Reproduce every line of the data below without changing anything.

## begin INPUT RECORDS

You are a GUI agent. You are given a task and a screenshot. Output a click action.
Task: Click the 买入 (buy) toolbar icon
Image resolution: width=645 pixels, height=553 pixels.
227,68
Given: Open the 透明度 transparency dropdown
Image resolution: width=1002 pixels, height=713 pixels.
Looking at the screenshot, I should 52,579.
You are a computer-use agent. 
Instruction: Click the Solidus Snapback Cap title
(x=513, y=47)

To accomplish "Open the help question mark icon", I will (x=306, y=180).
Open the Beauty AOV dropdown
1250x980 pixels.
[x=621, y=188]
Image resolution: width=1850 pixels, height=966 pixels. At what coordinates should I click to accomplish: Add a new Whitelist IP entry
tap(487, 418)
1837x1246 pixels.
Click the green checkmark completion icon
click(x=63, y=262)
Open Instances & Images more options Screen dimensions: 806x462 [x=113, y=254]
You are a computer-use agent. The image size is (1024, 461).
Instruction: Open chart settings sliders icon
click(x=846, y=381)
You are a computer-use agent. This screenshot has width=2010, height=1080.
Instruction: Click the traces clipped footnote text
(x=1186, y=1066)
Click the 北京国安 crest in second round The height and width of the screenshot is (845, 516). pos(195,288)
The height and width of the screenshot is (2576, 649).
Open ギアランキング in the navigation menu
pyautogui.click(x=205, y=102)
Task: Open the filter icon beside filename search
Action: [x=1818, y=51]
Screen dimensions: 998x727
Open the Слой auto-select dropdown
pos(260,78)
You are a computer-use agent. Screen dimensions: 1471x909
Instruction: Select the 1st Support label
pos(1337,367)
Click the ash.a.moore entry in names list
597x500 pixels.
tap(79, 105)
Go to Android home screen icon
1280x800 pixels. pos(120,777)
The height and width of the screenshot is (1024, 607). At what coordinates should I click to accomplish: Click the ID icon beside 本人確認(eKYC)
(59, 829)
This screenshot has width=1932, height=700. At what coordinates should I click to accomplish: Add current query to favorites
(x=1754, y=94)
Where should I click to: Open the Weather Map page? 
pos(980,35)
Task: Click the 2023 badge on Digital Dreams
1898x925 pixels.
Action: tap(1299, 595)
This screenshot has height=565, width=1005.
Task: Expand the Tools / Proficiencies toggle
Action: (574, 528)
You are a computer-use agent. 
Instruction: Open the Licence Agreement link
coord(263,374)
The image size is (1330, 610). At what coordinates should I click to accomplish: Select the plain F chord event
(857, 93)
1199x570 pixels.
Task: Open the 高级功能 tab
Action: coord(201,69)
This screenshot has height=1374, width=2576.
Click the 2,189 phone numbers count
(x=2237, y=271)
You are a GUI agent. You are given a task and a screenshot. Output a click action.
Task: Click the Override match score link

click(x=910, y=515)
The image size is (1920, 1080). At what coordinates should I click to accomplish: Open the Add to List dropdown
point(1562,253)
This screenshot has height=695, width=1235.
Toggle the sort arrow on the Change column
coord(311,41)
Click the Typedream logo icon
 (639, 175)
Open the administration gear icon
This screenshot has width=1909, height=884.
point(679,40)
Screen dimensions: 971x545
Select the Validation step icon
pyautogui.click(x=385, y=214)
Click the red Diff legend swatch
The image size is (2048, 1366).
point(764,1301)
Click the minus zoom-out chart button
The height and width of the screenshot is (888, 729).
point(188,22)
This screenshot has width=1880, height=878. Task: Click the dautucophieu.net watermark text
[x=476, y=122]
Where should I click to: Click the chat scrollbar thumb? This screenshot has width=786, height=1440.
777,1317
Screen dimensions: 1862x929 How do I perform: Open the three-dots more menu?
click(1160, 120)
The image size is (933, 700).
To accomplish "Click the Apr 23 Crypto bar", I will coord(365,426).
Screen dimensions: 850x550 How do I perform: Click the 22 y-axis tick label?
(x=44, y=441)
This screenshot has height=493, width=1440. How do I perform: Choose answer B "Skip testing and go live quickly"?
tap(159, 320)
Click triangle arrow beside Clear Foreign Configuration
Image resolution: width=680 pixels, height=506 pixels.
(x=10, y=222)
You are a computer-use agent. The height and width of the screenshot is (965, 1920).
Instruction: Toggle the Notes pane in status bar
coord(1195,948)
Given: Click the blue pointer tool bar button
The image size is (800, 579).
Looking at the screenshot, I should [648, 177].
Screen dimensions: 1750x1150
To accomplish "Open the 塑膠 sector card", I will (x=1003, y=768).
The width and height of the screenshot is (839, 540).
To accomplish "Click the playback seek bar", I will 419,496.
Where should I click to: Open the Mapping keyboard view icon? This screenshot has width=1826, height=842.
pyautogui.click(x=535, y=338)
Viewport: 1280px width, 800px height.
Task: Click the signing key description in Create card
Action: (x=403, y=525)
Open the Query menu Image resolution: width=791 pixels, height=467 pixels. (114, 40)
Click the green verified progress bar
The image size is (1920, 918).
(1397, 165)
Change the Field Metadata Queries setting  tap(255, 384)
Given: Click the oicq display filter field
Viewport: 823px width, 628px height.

## end INPUT RECORDS

EXERCISE ANSWER →
You are a GUI agent. You are given a task and a screenshot. Output a click action.
Task: Click the 买入 (buy) toolbar icon
Image resolution: width=645 pixels, height=553 pixels.
227,68
Given: Open the 透明度 transparency dropdown
Image resolution: width=1002 pixels, height=713 pixels.
Looking at the screenshot, I should 52,579.
You are a computer-use agent. 
Instruction: Click the Solidus Snapback Cap title
(x=513, y=47)

To accomplish "Open the help question mark icon", I will (x=306, y=180).
Open the Beauty AOV dropdown
1250x980 pixels.
[x=621, y=188]
Image resolution: width=1850 pixels, height=966 pixels. At what coordinates should I click to accomplish: Add a new Whitelist IP entry
tap(487, 418)
1837x1246 pixels.
Click the green checkmark completion icon
click(x=63, y=262)
Open Instances & Images more options Screen dimensions: 806x462 [x=113, y=254]
You are a computer-use agent. The image size is (1024, 461).
Instruction: Open chart settings sliders icon
click(x=846, y=381)
You are a computer-use agent. This screenshot has width=2010, height=1080.
Instruction: Click the traces clipped footnote text
(x=1186, y=1066)
Click the 北京国安 crest in second round The height and width of the screenshot is (845, 516). pos(195,288)
The height and width of the screenshot is (2576, 649).
Open ギアランキング in the navigation menu
pyautogui.click(x=205, y=102)
Task: Open the filter icon beside filename search
Action: [x=1818, y=51]
Screen dimensions: 998x727
Open the Слой auto-select dropdown
pos(260,78)
You are a computer-use agent. Screen dimensions: 1471x909
Instruction: Select the 1st Support label
pos(1337,367)
Click the ash.a.moore entry in names list
597x500 pixels.
tap(79, 105)
Go to Android home screen icon
1280x800 pixels. pos(120,777)
The height and width of the screenshot is (1024, 607). At what coordinates should I click to accomplish: Click the ID icon beside 本人確認(eKYC)
(59, 829)
This screenshot has width=1932, height=700. At what coordinates should I click to accomplish: Add current query to favorites
(x=1754, y=94)
Where should I click to: Open the Weather Map page? 
pos(980,35)
Task: Click the 2023 badge on Digital Dreams
1898x925 pixels.
Action: tap(1299, 595)
This screenshot has height=565, width=1005.
Task: Expand the Tools / Proficiencies toggle
Action: (574, 528)
You are a computer-use agent. 
Instruction: Open the Licence Agreement link
coord(263,374)
The image size is (1330, 610). At what coordinates should I click to accomplish: Select the plain F chord event
(857, 93)
1199x570 pixels.
Task: Open the 高级功能 tab
Action: coord(201,69)
This screenshot has height=1374, width=2576.
Click the 2,189 phone numbers count
(x=2237, y=271)
You are a GUI agent. You are given a task and a screenshot. Output a click action.
Task: Click the Override match score link

click(x=910, y=515)
The image size is (1920, 1080). At what coordinates should I click to accomplish: Open the Add to List dropdown
point(1562,253)
This screenshot has height=695, width=1235.
Toggle the sort arrow on the Change column
coord(311,41)
Click the Typedream logo icon
 (639, 175)
Open the administration gear icon
This screenshot has width=1909, height=884.
point(679,40)
Screen dimensions: 971x545
Select the Validation step icon
pyautogui.click(x=385, y=214)
Click the red Diff legend swatch
The image size is (2048, 1366).
point(764,1301)
Click the minus zoom-out chart button
The height and width of the screenshot is (888, 729).
point(188,22)
This screenshot has width=1880, height=878. Task: Click the dautucophieu.net watermark text
[x=476, y=122]
Where should I click to: Click the chat scrollbar thumb? This screenshot has width=786, height=1440.
777,1317
Screen dimensions: 1862x929 How do I perform: Open the three-dots more menu?
click(1160, 120)
The image size is (933, 700).
To accomplish "Click the Apr 23 Crypto bar", I will coord(365,426).
Screen dimensions: 850x550 How do I perform: Click the 22 y-axis tick label?
(x=44, y=441)
This screenshot has height=493, width=1440. How do I perform: Choose answer B "Skip testing and go live quickly"?
tap(159, 320)
Click triangle arrow beside Clear Foreign Configuration
Image resolution: width=680 pixels, height=506 pixels.
(x=10, y=222)
You are a computer-use agent. The height and width of the screenshot is (965, 1920).
Instruction: Toggle the Notes pane in status bar
coord(1195,948)
Given: Click the blue pointer tool bar button
The image size is (800, 579).
Looking at the screenshot, I should [648, 177].
Screen dimensions: 1750x1150
To accomplish "Open the 塑膠 sector card", I will (x=1003, y=768).
The width and height of the screenshot is (839, 540).
To accomplish "Click the playback seek bar", I will 419,496.
Where should I click to: Open the Mapping keyboard view icon? This screenshot has width=1826, height=842.
pyautogui.click(x=535, y=338)
Viewport: 1280px width, 800px height.
Task: Click the signing key description in Create card
Action: (x=403, y=525)
Open the Query menu Image resolution: width=791 pixels, height=467 pixels. (114, 40)
Click the green verified progress bar
The image size is (1920, 918).
(1397, 165)
Change the Field Metadata Queries setting  tap(255, 384)
Given: Click the oicq display filter field
Viewport: 823px width, 628px height.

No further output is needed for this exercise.